The first French Championships, won by Joël de Rosnay, took place in Biarritz on September 12, 1960 (sponsored by Caron Perfumes) and the first European Championships in August 1961. The Patou Cup, sponsored by Patou Perfumes, was held in 1964. That same year, the “Waikiki Surf Club” had 112 members. The number of competitions increased considerably, and the sponsors were prestigious, as indicated by names such as the Hermès Cup, the Chamonix Hotels Cup, and the Joubert Jewellery cup.

Surfing in Biarritz in the 21st Century: A Changing Regional Identity

Several coastal towns may claim a surf image as their identifying principle, but only Biarritz, with its history in French surfing, can successfully market itself as “authentic” – at least according to successive municipalities – a rare resource in the competitive space of surf cities.

However, over the long term, from the advent of surfing in Biarritz in the late 1950s to today, the identifying factors have undergone variations and reconfigurations that reinforce the theory that Biarritz’s relationship with surfing is non-linear. For instance, the “Biarritz Surf Master”, a professional competition in the 1980s, and then the “Biarritz Surf Festival” in the 1990s, an event promoting the legitimate (Polynesian) “culture” of surfing and the local history of the sport, have given way to the museumification and patrimonialisation of surfing.

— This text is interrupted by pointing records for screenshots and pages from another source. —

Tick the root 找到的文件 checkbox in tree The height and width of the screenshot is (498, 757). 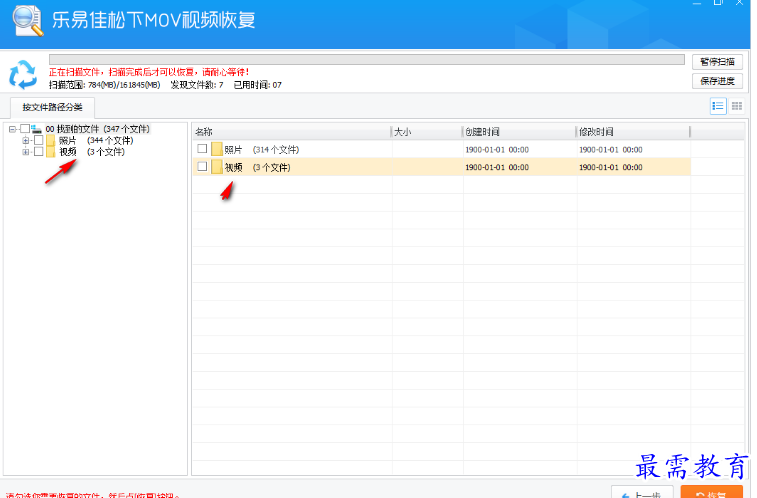(x=25, y=129)
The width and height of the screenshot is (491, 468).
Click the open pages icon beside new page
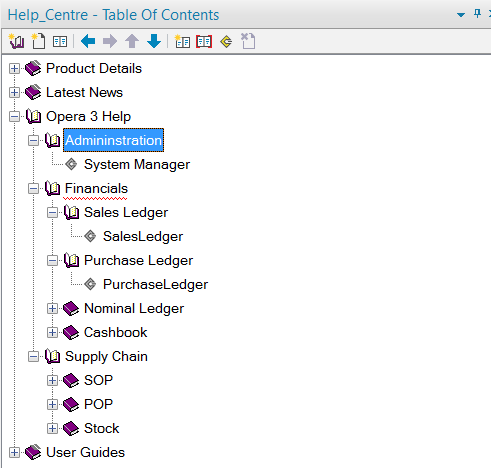(x=60, y=42)
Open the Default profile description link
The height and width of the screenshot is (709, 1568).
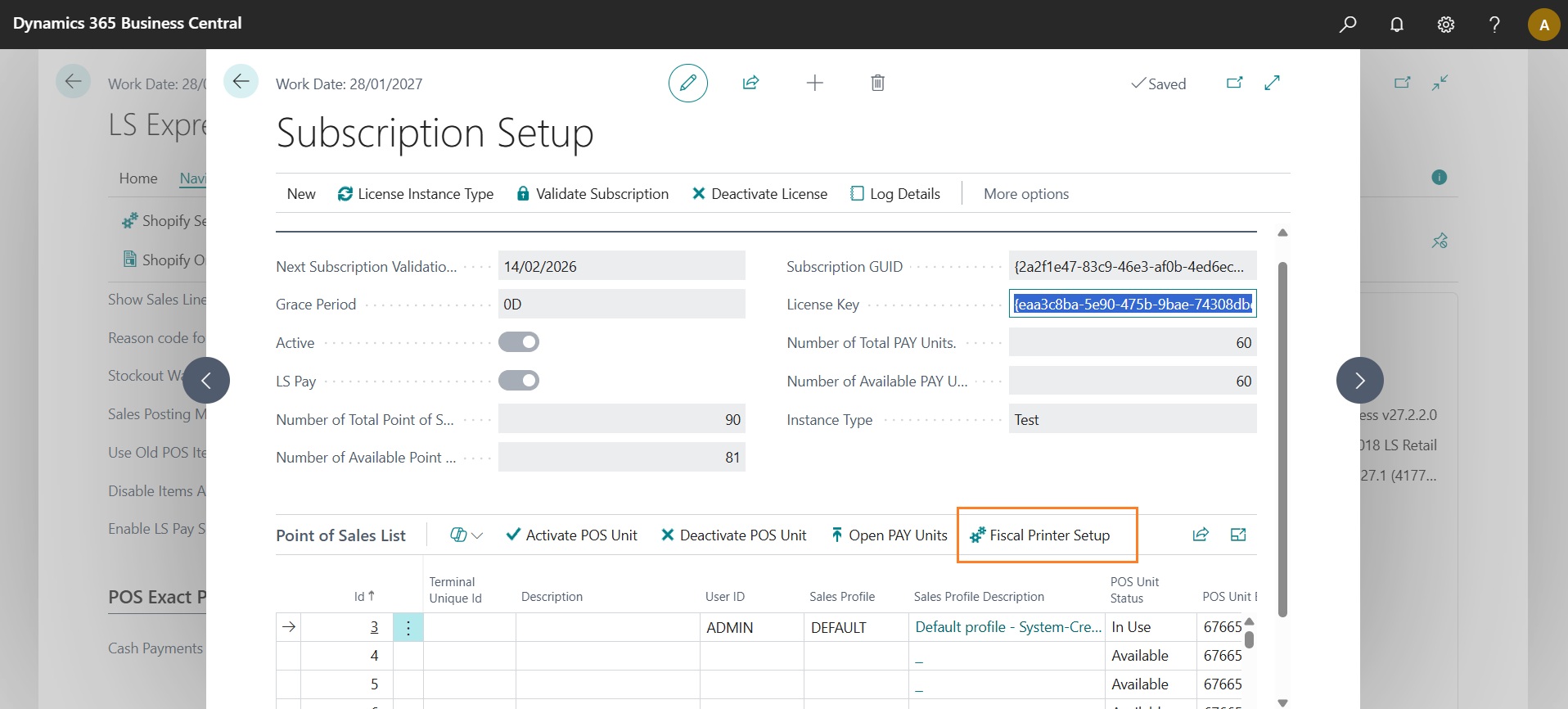click(1008, 627)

A number of relatively ephemeral events have marked this political will to capitalise on the “eternal yesterday”. In 2007, “Surfing Biarritz, 50 ans de surf” was organised to showcase the introduction of surfing in the seaside resort in 1957 (Ill. 5), while exhibitions and numerous sports and cultural events were held in 2017 for the 60th anniversary of surfing in the town. The museum called the “Cité de l’Océan et du Surf” was inaugurated in 2011, a stage of the Women’s Longboard World Championships is held every summer and the “International Art Market Dedicated to Surfing”, a summer art gallery of surfing-related art works was put on several times in the 2000s and 2010s.

Ill. 5. Poster of the 60th anniversary of the introduction of surfing in Biarritz (Christophe Guibert collection)

These events, by relying on facts and representations linked to the past, structure the surfing space in Biarritz differently from that in other nearby communities (Lacanau, Hossegor, Seignosse, etc.) where professional competitions are the main source of regional identification. Events external to the local history are pretexts for the patrimonialisation of surfing in Biarritz, such as this event in July 2021 (Ill. 6) in honour of a Californian surfer, Greg Noll, a pioneer of big-wave surfing in the 1950s and 1960s in Hawaii, who passed away in June 2021.

Ill. 6. Photo of the tribute ceremony to Greg Noll, July 31, 2021, Côte des Basques Beach, in the presence of the last “Tontons Surfeurs” (photo by C. Guibert)

By relying on a distinctive dual “tradition”, namely “prestige” of the imperial era heritage and “authenticity” of surfing, which imbues the city with a certain art de vivre, the destination of Biarritz is clearly identified by tourists in search of history and/or sports in a coastal area.